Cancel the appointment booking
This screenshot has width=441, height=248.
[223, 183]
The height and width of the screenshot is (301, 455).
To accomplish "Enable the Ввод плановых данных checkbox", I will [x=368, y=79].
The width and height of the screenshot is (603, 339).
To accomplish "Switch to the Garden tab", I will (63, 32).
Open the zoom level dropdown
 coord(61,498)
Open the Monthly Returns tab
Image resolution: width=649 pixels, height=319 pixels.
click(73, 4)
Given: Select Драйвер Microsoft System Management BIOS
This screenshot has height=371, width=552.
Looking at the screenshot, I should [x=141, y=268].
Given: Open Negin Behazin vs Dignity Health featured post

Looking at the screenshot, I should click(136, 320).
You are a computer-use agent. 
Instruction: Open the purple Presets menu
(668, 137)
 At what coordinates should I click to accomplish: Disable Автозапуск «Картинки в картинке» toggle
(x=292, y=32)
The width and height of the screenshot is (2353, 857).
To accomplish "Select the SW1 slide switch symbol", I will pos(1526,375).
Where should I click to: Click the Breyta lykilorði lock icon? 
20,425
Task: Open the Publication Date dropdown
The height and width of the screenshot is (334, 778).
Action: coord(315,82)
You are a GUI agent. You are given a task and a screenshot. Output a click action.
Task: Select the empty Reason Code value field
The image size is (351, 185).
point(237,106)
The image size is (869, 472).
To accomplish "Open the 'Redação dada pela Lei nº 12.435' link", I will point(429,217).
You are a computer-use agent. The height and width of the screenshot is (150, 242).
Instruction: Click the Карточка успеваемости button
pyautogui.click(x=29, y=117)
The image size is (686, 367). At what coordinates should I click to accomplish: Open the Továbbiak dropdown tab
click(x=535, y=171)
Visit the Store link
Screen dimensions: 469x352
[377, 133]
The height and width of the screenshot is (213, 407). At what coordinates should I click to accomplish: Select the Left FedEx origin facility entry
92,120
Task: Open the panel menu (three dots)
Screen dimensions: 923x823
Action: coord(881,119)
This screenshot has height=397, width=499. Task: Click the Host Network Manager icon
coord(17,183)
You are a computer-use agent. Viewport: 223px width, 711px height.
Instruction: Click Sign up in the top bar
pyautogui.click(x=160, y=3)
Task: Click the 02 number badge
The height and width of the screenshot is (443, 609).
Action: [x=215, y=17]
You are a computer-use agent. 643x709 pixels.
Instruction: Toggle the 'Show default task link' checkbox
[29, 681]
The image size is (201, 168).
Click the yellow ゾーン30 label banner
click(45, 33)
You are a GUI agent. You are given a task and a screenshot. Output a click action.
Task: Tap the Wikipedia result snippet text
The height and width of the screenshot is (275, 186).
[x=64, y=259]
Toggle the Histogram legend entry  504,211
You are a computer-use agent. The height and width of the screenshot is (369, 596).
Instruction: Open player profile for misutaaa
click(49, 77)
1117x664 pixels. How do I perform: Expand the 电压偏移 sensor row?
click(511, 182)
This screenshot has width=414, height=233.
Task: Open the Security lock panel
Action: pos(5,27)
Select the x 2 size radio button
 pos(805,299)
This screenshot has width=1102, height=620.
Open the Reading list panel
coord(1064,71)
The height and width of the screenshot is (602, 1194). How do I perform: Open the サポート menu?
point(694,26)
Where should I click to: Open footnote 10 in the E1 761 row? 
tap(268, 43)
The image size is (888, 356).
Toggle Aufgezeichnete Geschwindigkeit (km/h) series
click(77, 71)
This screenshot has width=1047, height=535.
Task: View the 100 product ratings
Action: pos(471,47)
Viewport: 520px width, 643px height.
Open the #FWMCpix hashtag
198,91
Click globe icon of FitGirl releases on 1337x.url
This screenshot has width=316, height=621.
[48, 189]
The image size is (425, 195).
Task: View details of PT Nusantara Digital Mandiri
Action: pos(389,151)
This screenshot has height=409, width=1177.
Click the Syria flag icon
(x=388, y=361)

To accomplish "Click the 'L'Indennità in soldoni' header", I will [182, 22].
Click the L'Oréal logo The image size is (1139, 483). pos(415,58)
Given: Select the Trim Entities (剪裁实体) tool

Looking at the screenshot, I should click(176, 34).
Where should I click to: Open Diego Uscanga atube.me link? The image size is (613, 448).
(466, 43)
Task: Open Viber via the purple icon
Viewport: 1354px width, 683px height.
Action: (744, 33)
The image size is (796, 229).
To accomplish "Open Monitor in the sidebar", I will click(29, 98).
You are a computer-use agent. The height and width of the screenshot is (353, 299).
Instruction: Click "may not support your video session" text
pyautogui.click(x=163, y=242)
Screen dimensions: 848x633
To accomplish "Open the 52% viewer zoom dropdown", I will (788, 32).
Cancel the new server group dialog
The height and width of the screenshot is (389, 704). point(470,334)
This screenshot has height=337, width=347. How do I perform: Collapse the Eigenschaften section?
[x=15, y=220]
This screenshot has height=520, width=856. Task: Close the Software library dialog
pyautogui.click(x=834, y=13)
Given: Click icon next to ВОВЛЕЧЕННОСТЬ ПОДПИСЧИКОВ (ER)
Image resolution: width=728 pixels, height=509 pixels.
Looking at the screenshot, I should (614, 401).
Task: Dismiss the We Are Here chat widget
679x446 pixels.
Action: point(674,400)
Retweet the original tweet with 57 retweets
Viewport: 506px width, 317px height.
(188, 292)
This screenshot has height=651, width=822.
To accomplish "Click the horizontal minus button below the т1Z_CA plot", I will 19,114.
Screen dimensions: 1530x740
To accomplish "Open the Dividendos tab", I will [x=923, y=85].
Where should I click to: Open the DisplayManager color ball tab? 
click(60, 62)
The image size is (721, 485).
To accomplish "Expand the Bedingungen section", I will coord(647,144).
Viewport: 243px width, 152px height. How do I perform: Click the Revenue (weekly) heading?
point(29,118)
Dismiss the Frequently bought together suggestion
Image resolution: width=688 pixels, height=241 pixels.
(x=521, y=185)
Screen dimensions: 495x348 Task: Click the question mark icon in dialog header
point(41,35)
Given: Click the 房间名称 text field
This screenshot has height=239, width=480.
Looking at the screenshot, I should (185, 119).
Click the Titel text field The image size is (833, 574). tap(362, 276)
──────
[Work instructions]
Your answer should consist of the lines from the line with "The height and width of the screenshot is (602, 1194)." to the line with "is (353, 299)." above, repeated exactly, both ends included.

[Response area]
The height and width of the screenshot is (602, 1194). How do I perform: Open the サポート menu?
point(694,26)
Where should I click to: Open footnote 10 in the E1 761 row? 
tap(268, 43)
The image size is (888, 356).
Toggle Aufgezeichnete Geschwindigkeit (km/h) series
click(77, 71)
This screenshot has width=1047, height=535.
Task: View the 100 product ratings
Action: pos(471,47)
Viewport: 520px width, 643px height.
Open the #FWMCpix hashtag
198,91
Click globe icon of FitGirl releases on 1337x.url
This screenshot has width=316, height=621.
[48, 189]
The image size is (425, 195).
Task: View details of PT Nusantara Digital Mandiri
Action: pos(389,151)
This screenshot has height=409, width=1177.
Click the Syria flag icon
(x=388, y=361)

To accomplish "Click the 'L'Indennità in soldoni' header", I will [182, 22].
Click the L'Oréal logo The image size is (1139, 483). pos(415,58)
Given: Select the Trim Entities (剪裁实体) tool

Looking at the screenshot, I should click(176, 34).
Where should I click to: Open Diego Uscanga atube.me link? The image size is (613, 448).
(466, 43)
Task: Open Viber via the purple icon
Viewport: 1354px width, 683px height.
Action: (744, 33)
The image size is (796, 229).
To accomplish "Open Monitor in the sidebar", I will click(29, 98).
You are a computer-use agent. The height and width of the screenshot is (353, 299).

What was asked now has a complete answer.